I thought you might have a Fast CGI timeout issue but you're not even passing PHP. Your configuration is stock so I'm guessing the problem is peripheral to Nginx, but I'm not qualified to provide a diagnosis. Hopefully some of the network gurus will chime in.


----------



## Jeckt (Jan 16, 2014)

This may be an issue depending on how the "Host" sent by the browser. Try removing the server_name directive, or setting it to the IP address and accessing it that way. Also see if the default_server option on the listen port helps catch the request.


----------



## junovitch@ (Jan 17, 2014)

Jeckt said:
			
		

> This may be an issue depending on how the "Host" sent by the browser. Try removing the server_name directive, or setting it to the IP address and accessing it that way. Also see if the default_server option on the listen port helps catch the request.



In this case, it will use the first server block anyways.  Since there is one, this won't make a difference.
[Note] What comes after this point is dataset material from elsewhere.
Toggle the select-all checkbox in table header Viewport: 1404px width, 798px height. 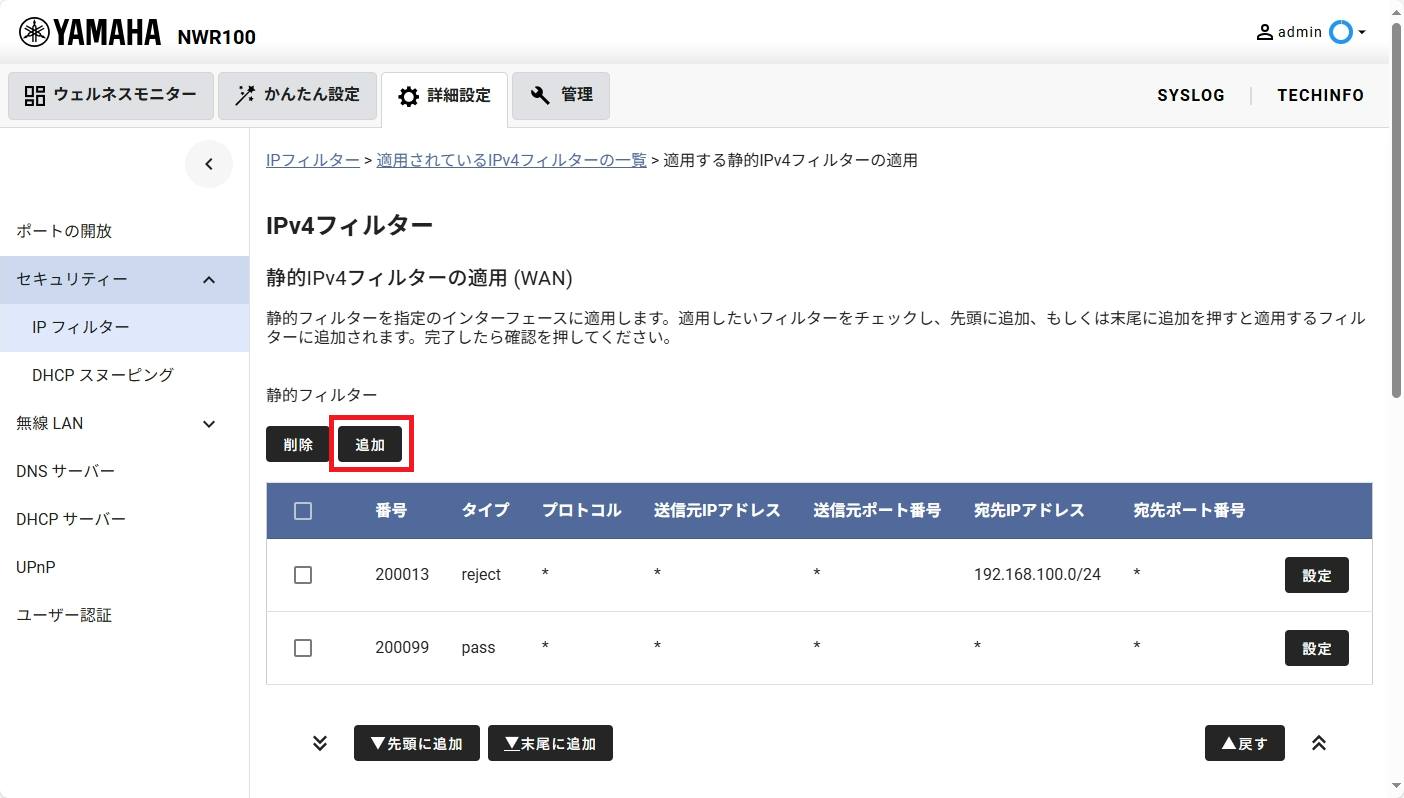303,511
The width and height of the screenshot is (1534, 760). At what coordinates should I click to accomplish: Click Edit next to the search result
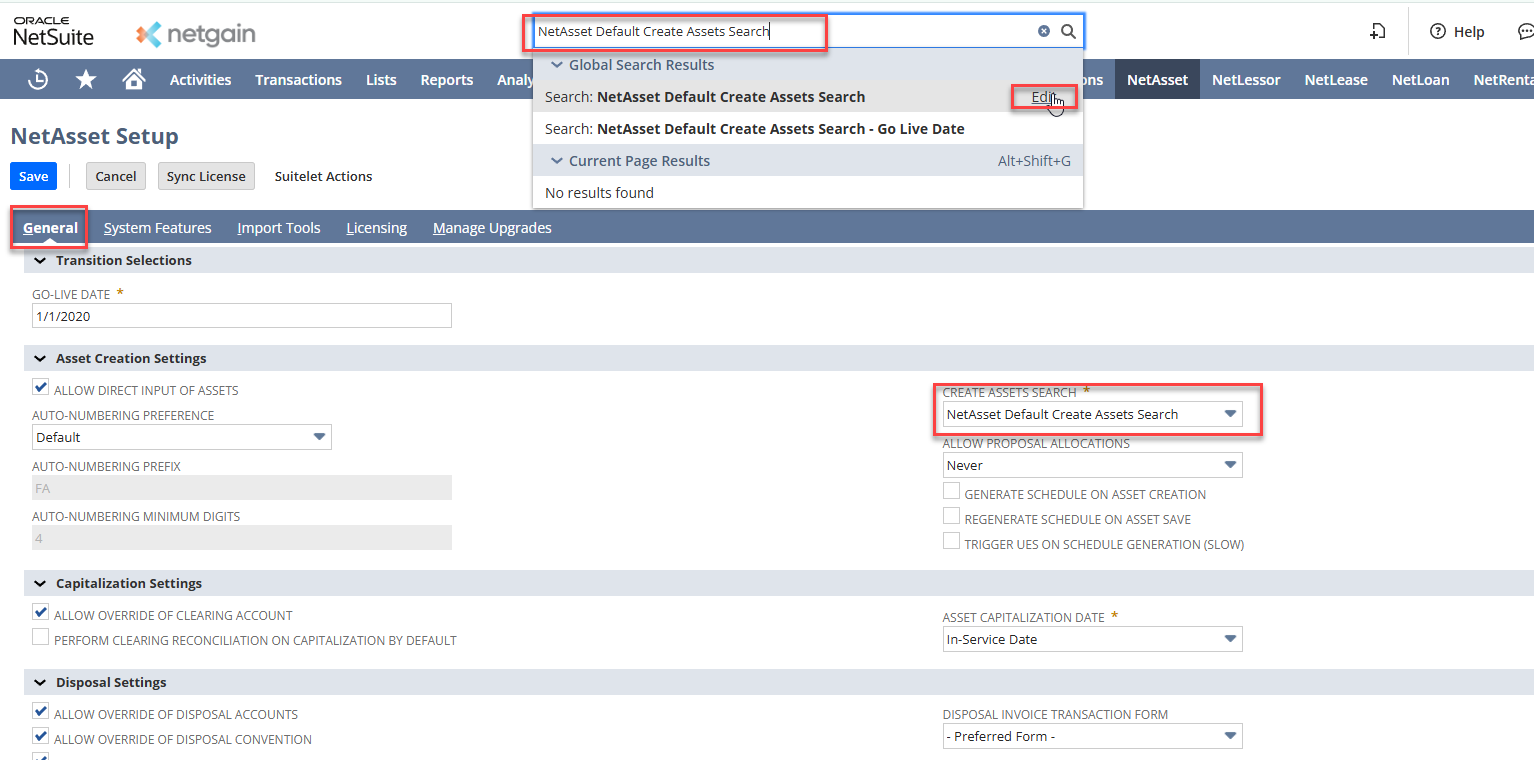tap(1043, 97)
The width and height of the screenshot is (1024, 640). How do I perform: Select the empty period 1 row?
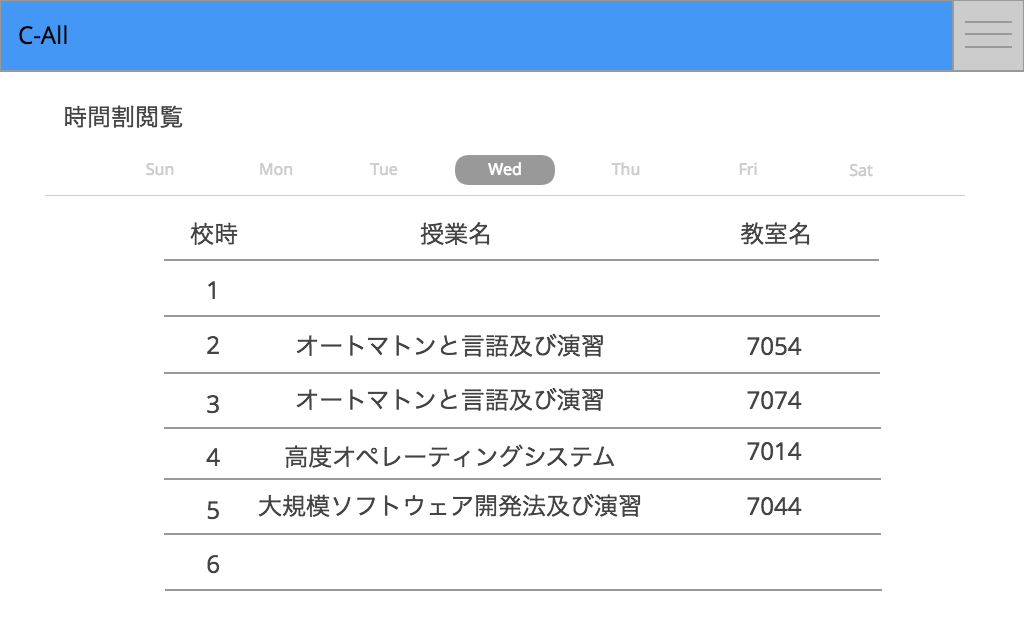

What does `ls -l /data/www/index.html` return?  Is this readable by the www user?  The other messages in your error log are for favicon.ico are just the browser getting the little favorite's icon to use in a bookmark or your history.  It doesn't mean much.


----------



## SirDice (Jan 17, 2014)

I may be going blind of old age but I don't see any 504 errors in the logs. Are you sure you're looking for the right thing?


----------



## nesstyy (Jan 19, 2014)

Do you have favicon.ico on nginx ?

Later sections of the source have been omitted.